Two weeks ago I competed for the first time in quite a while at a local CrossFit competition. We brought a group of 12 athletes from Spur, had our tents set up with coolers full of snacks, our folding chairs and warm up mats laid out on the ground and backpacks full of gear to take on the day. It reminded me a lot of the competitions we’d attend on a regular basis back when we first opened Spur.
As I walked around and talked with many familiar faces I realized that a large group of people there had been partaking in these competitions for the better part of 15 years. The “OG’s” if you will.
Now, if you’ve ever heard someone who doesn’t know what CrossFit is talk about CrossFit, you know it’s super dangerous and riddled with injury inducing exercises.

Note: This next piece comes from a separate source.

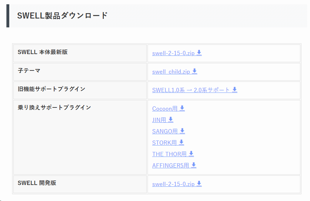Open SWELL1.0系 → 2.0系サポート plugin link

The funny thing is, this group of “OG’s” were still here competing. They weren’t injured or forced into retiring from competition as a result of overuse and burnout. They were all healthy, happy and having a ton of fun.
Flashback to a few weeks ago when I made a nutrition post about minimum effective dose (MED). Somehow, along the extremely windy tracks my train of thought often travels I ended up finding similarities between my MED post and competing. While I still think MED is a great way to achieve sustainability, I don’t like the click-bait nature of the phrase.
It sounds as if it’s some kind of “bio hack” or cheat code where you don’t have to put in a lot of effort to get a big return. As we all know, that’s not the case with anything. Utilizing MED still requires a lot of effort.
When I say “dose” what I’m really referring to is change. How big of a change you’re going to make to your eating habits, sleep routine, exercise schedule and lifestyle choices. The more drastic the change, the more dramatic the result. However, that only works to a certain point before you start to see diminishing returns, inconsistency and eventually failure or injury.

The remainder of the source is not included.